Right after he said that, he made a gesture. He put two fingers on his hands up and spread them apart briefly. Then he crossed them.
“This is going to me and Jacob right here,” said Jenkins. “All knotted up. That man is going to be my best friend and I am sure going to try to be his out on that field. Me. Jacob. Best friends. Man, Jacob has got a lot of talent.”
Jenkins was candid about what level of impact G-Day made on him as a committed recruit.
“I got out there and was just looking around for so long at all the people for 93K Day,” Jenkins said. “It gave me chill bumps. I was telling my coach that went with me (David Shores) I could already imagine myself playing here. I spent a long while soaking it all in. I told him to imagine me on the field right then. Then I pictured actually playing in the game and making a play and hearing that crowd. I have no idea how big of an adrenaline rush will follow, but I want to find out.”
Don’t expect his commitment to waver, much less change.
“Playing sports growing up my mom and dad always told me no matter what decisions you make in life good or bad the one thing you do in life is if when you start something you are going to finish it,” Jenkins said. “If you make a promise that will do something, then you sure better finish it out. That’s your word right there and I am not a quitter on anything.”
UGA would be wise not to let Jenkins drift for lack of paying him due respect on the recruiting trail. There might be higher-rated receivers that show interest in UGA, and the program is set to sign only four guys at his position. They might have to sign five receivers if high-value targets like Nico Collins, Jeremiah Holliman and Mark Webb all decide to play at UGA, too.
But the coaching staff at Lowndes has been assured that coach Kirby Smart and UGA are crazy about Jenkins and the size and length he brings to the field. There’s also the side benefit that UGA needs to establish more recruiting ties in South Georgia going forward.
He hopes to wear No. 25 at UGA. That’s the number that Josh Harvey-Clemons, a relative by marriage, also wore in Athens before he transferred to Louisville. Jenkins liked Louisville before the Georgia offer, and went to their spring game, too. He’s also been to a spring game at Florida. But he also grew up a Georgia fan.

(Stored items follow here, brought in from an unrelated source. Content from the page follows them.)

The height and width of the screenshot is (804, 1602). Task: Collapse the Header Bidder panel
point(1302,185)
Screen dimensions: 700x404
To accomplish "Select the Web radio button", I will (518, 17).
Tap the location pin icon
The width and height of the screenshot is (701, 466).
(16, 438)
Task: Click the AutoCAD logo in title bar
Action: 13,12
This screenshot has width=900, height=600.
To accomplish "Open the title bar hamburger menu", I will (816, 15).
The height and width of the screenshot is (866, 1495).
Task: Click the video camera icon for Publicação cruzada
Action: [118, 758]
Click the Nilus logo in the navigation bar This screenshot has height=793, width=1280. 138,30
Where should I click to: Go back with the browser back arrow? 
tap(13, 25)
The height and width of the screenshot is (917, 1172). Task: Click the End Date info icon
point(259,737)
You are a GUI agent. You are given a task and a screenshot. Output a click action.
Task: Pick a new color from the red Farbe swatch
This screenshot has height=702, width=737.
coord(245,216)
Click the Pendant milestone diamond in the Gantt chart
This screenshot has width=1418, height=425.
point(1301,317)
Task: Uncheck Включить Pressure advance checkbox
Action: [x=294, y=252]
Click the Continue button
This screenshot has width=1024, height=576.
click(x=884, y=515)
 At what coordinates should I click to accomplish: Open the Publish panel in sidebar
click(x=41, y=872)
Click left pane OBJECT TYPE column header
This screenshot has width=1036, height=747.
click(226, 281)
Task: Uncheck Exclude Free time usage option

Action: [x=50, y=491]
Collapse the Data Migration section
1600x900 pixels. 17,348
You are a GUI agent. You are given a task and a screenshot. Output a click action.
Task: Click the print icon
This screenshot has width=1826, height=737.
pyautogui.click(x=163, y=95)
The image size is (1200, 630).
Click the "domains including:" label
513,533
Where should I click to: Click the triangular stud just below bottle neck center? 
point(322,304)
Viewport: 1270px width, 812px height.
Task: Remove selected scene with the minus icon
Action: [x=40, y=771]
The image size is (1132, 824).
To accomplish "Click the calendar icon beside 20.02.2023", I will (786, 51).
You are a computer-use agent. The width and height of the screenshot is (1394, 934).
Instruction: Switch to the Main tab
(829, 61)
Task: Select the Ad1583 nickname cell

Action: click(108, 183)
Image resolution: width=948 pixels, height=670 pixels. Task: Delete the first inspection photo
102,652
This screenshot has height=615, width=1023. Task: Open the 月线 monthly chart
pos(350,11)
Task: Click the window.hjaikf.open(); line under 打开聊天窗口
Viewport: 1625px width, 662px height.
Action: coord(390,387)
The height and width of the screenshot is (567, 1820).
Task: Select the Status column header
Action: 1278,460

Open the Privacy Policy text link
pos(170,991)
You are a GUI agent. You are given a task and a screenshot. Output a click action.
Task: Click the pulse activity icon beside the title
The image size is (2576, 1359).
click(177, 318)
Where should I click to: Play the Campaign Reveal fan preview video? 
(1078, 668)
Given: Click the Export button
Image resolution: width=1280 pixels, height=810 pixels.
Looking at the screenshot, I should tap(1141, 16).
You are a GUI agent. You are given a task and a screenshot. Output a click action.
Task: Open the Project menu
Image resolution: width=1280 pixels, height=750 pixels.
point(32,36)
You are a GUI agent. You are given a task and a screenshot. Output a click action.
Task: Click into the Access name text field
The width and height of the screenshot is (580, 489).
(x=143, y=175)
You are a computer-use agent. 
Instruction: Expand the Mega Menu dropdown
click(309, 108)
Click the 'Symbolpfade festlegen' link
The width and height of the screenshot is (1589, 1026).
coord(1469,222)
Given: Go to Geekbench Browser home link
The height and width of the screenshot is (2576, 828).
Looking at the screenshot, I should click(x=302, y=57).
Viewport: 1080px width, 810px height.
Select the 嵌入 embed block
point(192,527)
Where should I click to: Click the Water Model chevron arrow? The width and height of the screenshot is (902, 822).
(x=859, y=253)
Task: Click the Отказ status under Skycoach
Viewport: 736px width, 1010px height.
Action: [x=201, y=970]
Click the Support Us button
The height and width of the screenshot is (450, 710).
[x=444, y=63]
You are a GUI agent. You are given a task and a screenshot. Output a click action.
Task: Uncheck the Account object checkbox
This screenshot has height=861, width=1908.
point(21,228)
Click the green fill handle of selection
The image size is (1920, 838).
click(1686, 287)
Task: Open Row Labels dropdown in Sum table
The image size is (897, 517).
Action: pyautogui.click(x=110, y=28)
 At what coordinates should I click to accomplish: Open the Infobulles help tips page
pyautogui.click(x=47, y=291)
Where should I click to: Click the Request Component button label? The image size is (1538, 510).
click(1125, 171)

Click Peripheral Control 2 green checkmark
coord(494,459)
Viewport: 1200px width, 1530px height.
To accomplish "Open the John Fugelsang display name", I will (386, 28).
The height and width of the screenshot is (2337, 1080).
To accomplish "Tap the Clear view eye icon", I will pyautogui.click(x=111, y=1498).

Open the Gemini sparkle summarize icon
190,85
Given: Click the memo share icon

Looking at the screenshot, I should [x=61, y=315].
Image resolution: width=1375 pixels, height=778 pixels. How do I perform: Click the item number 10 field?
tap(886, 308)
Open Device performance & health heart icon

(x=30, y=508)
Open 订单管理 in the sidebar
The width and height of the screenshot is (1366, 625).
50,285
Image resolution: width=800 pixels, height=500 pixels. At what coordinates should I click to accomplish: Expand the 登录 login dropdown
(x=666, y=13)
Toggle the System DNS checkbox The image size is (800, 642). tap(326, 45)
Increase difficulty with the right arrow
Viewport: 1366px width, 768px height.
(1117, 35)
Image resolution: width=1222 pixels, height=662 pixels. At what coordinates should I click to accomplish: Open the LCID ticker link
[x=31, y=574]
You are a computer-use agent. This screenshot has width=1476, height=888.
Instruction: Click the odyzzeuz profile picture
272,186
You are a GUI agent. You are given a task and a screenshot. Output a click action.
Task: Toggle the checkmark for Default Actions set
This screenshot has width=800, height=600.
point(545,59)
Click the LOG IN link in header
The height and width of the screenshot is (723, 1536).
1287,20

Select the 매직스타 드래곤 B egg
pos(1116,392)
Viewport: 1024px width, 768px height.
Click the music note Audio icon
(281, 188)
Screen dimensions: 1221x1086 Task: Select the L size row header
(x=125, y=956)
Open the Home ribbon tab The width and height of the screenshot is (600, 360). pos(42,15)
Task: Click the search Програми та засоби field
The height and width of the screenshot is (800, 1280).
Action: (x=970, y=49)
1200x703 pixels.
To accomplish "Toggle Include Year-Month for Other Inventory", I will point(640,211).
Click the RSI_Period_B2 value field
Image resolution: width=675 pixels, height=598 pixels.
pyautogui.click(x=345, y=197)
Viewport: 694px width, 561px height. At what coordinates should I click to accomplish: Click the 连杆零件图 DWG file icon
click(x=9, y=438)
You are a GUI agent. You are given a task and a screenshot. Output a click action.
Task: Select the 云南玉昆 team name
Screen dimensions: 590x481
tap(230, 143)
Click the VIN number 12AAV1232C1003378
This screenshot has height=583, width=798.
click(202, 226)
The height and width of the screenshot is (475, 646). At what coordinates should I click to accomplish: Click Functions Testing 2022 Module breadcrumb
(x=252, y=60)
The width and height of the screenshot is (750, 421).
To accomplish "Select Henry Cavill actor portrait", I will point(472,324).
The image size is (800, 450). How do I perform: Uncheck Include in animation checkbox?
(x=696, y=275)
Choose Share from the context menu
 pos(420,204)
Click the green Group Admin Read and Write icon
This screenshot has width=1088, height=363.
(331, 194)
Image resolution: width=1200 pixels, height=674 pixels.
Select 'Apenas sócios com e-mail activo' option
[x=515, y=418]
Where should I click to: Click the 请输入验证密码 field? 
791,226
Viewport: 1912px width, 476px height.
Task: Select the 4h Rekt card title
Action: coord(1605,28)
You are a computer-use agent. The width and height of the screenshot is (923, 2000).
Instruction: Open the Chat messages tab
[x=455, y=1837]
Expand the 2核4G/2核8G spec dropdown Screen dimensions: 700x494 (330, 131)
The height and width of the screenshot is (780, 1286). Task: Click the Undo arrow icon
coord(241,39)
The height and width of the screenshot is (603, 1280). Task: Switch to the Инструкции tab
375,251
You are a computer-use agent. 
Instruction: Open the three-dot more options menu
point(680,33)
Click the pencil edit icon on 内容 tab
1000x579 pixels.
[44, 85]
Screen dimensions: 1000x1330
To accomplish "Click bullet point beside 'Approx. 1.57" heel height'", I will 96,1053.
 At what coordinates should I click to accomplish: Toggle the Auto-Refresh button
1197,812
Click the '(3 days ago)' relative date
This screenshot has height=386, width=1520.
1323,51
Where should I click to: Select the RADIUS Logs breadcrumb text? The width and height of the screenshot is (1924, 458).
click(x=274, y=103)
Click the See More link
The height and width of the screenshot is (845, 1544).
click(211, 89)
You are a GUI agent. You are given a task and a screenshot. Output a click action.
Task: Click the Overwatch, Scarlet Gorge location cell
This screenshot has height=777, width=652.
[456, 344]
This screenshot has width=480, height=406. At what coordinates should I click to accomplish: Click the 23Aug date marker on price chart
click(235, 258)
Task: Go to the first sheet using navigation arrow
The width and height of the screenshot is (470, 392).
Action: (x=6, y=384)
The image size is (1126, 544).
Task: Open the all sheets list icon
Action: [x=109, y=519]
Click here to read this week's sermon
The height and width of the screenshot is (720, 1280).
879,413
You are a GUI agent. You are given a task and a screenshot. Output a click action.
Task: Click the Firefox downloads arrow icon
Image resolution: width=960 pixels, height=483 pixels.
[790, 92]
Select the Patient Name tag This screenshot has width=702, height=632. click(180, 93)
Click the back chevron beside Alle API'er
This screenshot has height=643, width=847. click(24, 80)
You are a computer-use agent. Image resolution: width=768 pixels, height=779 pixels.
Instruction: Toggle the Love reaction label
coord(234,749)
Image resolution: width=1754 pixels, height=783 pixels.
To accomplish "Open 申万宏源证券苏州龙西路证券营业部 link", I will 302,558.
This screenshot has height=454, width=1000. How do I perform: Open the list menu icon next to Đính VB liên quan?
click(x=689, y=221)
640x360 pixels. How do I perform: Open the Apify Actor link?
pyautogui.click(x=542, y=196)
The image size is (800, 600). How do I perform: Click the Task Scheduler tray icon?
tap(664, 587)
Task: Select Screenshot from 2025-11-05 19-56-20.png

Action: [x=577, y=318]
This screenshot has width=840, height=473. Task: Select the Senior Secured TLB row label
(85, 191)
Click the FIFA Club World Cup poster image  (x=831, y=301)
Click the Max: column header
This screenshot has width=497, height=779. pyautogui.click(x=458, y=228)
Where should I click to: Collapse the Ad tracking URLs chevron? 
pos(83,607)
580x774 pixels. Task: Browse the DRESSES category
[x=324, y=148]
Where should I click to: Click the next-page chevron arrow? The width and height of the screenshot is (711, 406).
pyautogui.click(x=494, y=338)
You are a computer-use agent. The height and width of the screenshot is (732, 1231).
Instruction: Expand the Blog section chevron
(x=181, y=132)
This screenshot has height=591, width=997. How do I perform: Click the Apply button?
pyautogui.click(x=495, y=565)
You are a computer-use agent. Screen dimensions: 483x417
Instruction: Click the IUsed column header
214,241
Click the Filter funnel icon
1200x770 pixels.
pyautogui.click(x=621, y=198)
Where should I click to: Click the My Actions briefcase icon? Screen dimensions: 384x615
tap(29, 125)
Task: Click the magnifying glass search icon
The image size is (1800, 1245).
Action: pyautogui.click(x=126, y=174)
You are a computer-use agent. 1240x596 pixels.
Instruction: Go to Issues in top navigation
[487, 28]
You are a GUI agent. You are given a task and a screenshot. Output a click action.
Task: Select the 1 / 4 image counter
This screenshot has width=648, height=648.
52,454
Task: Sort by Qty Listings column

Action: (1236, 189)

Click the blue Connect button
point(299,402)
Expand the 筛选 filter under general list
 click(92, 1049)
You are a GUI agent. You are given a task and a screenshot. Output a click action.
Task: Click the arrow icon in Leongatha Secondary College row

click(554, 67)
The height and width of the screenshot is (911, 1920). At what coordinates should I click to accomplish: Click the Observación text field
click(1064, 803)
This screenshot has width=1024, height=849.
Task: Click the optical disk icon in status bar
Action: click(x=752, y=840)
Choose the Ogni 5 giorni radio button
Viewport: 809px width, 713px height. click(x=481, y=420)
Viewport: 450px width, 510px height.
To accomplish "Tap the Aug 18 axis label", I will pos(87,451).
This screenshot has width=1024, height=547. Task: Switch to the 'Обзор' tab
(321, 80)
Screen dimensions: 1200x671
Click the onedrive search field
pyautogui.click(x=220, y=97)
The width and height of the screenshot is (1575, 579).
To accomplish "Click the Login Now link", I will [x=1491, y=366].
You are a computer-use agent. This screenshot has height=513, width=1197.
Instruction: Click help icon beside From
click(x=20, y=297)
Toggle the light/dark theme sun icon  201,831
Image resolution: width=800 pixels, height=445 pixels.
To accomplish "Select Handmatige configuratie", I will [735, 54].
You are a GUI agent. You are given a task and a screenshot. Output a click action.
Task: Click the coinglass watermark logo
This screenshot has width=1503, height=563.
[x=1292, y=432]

“I know how it would look if I decommitted from Georgia and went somewhere else,” Jenkins said. “Naw, man. That’s not going to be me. I’d also have to find something better than Georgia has to make me want to decommit. I’m just not sure I would ever be able to find that, too.”
Then, he shared another moment of honesty.
“I won’t lie to you, man,” Jenkins said. “Ever since that spring game I think about that day all the time. I think about that feeling before every practice. I’ve had dreams about it. I just think all the time about being back there playing football for Georgia in that stadium.”
He’s also the rare prospect who will correct his height when asked. Some of the major recruiting sites continue to list him at 6-foot-5 on his profile pages, but he’s two inches shorter than that.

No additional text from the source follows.